Made in India explores surrogacy tourism

 

“Made in India” is a feature length documentary film about the human experiences behind the phenomena of outsourcing surrogate mothers to India. The film shows the journey of an infertile American couple, an Indian surrogate and the reproductive outsourcing business that brings them together. Weaving together these personal stories within the context of a growing international industry, the film Made in India explores a complicated clash of families in crisis, reproductive technology, and choice from a global perspective.

Reproductive tourism has become a booming trade, valued at more than $450 million in India, and it’s growing. Infertile couples in the U.S. pay up to $100,000 for a domestic surrogacy, but they can pay for the same in India for roughly $25,000 (this includes clinic charges, lawyer’s bills, travel and lodging, and the surrogate’s fee). But this growth is occurring within a complete legal vacuum: currently, there are no actual laws on surrogacy in India, only suggested guidelines. The practice continues to expand without regulation or protection.

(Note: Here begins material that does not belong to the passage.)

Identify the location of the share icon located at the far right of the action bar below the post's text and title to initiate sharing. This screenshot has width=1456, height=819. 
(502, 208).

In San Antonio, Texas, Lisa and Brian Switzer sell their house and risk their savings to pay a medical tourism agency that has promised them an affordable solution after 7 years of infertility. Across the world in Mumbai, India, Aasia Khan puts on a burka - not for religious reasons - but to hide her identity from neighbors as she enters a fertility clinic to be implanted with this American couple’s embryos.
 
This film is the first feature documentary to show the personal stories of the real people involved, following their journeys throughout the entire surrogacy process. Aasia is a 27-year-old mother of 3 who lives in a one-room house in a slum in Mumbai. Lisa and Brian believe hiring an Indian surrogate is their only chance to have a child of their own, and they are sure that they will help Aasia just as she helps them. But when facing accusations of exploitation, Lisa and Brian must defend their choices. As Aasia and the Switzers’ stories grow increasingly tied together — the bigger picture behind the globalization of the reproductive industry begins to unfold - revealing questions of citizenship, human rights, global corporate practices, choice, reproductive rights, commodification of the body, legal accountability and notions of motherhood.

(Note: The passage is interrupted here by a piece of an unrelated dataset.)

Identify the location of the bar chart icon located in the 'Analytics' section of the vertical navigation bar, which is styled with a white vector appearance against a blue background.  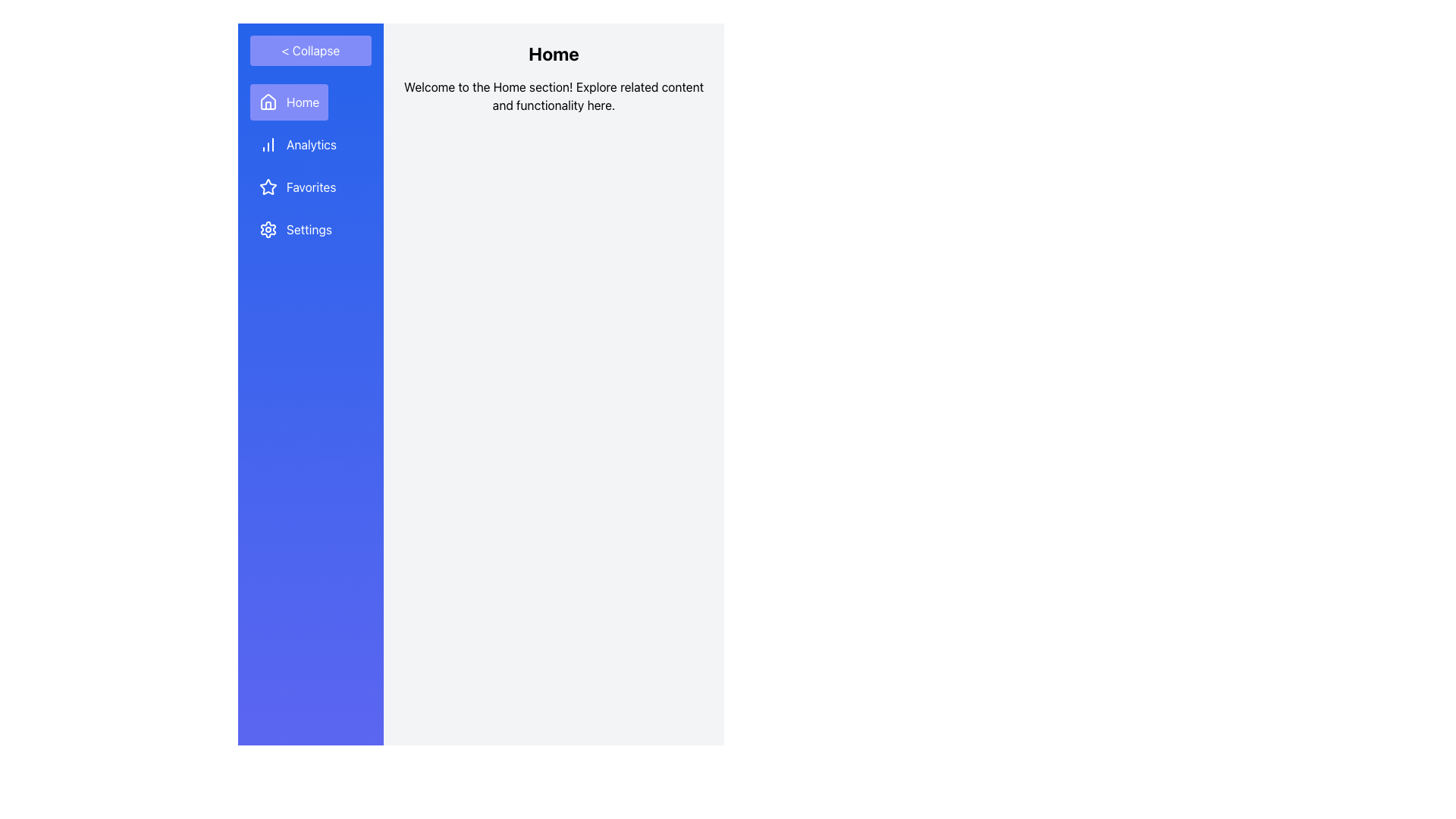
(268, 145).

Throughout the film, scenes of America and India are juxtaposed, charting out the obstacles faced by the US couple, and giving an intimate understanding of the surrogate’s life story and motivations. It explores the impact of the decisions of one person over the other. The film reveals the legal and ethical implications behind their choices, and presents the conflict between the personal and the political dilemmas of international surrogacy.

The filmmakers comment, ”At the time when we started filming, we noticed that any mainstream conversations around this issue tended to be very polarized: either promoting or condemning the practice. We wanted to bring a nuance to the story that would offer the audience a closer understanding of the intended couple's and the surrogate's choices behind their decisions. We set out to create a film that captured the entire surrogacy process as it unfolded. In addition to the parallel stories of the western commissioning parents and the surrogate, the reproductive tourism industry emerged as a key player in this process, as did US and Indian governments. Today the international surrogacy industry is growing exponentially. However, in countries such as India, the process is taking place without regulation, and without adequate judicial recourse for the surrogates, the commissioning parents or the children. Similarly new medical tourism businesses are growing in the US and abroad without a proper code of conduct and ethics in place.”

Since the film was made, a court case could affect surrogacy tourism. In a case straddling international legal rights and bioethics, the Court of Cassation, France's top court, ruled a California (USA) court went too far by ruling that a French couple are legally the twins' parents. The French court refused to allow French citizenship for 10-year-old twin girls born to a surrogate mother in the United States, in a ruling that affirmed France's legal ban on surrogacy. The ruling exposes the legal limbo that many would-be parents find themselves in because of inconsistencies on surrogacy between countries like the United States, which legally recognizes it, and France, which does not. Other countries, including India and Belgium, are largely silent on the subject, leaving the door open to different interpretations and leaving an international legal void.